Folha de S. Paulo


Linha secreta pedida por genro de Trump tem histórico nos EUA

Houve o telefonema ainda misterioso entre Robert F. Kennedy e um correspondente do "Izvestia", na realidade um espião soviético, no dia 1º de dezembro de 1960, assinalando que seu irmão, o presidente eleito Kennedy, queria mudar a natureza do relacionamento dos Estados Unidos com a URSS, seu adversário da Guerra Fria. A ligação não foi exatamente bem-sucedida: primeiro houve a invasão da Baía dos Porcos e depois a crise dos mísseis de Cuba.

Houve o canal secreto de comunicação entre Richard Nixon e o Vietnã do Sul, através de Anna Chennault, eminente levantadora de fundos para o Partido Republicano, que exortou os sul-vietnamitas a rejeitar o esforço do presidente Lyndon Johnson de promover negociações de paz em Paris, alegando que Nixon lhes daria um acordo mais favorável. Cinquenta anos mais tarde os historiadores ainda discutem qual foi o papel direto exercido por Nixon e se, como alegou Lyndon Johnson, sua ação representou uma traição à pátria.

CONJUNTO DE TAREFAS>
a: Traduza para o inglês a seguinte frase do texto sobre a linha secreta: "A ligação não foi exatamente bem-sucedida: primeiro houve a invasão da Baía dos Porcos e depois a crise dos mísseis de Cuba."
b: Com base no texto sobre a linha secreta, responda:
(i) Em que data ocorreu o telefonema entre Robert F. Kennedy e o correspondente do "Izvestia"?
(ii) Para qual partido Anna Chennault levantava fundos?
(iii) Em que cidade o presidente Lyndon Johnson tentava promover negociações de paz?

EXTRATO DOS DADOS>
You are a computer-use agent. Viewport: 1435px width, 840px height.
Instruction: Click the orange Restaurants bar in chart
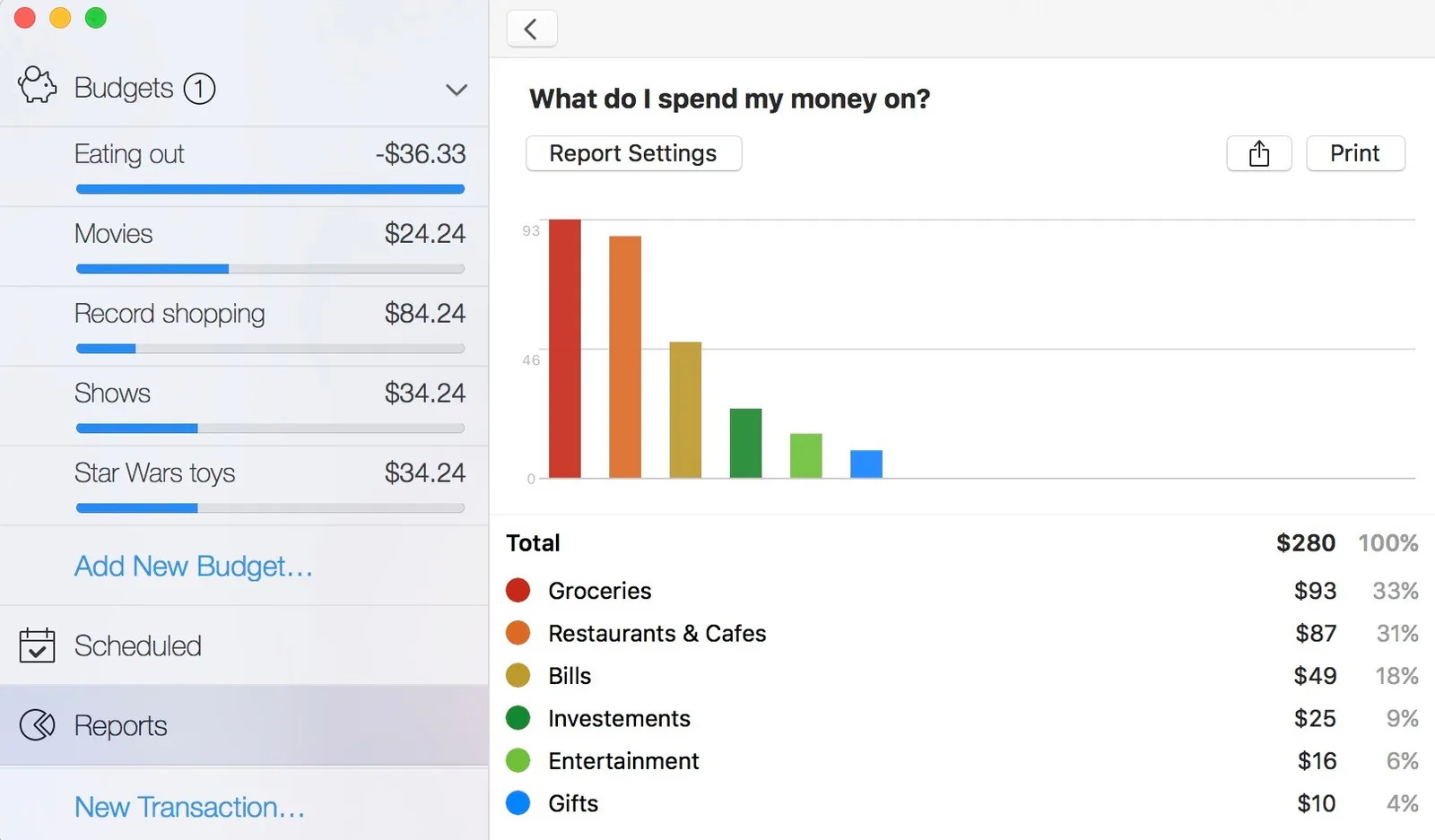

SOLUÇÕES>
a: The call was not exactly successful: first came the Bay of Pigs invasion and then the Cuban Missile Crisis.

b:
(i) Em 1º de dezembro de 1960.
(ii) Para o Partido Republicano.
(iii) Em Paris.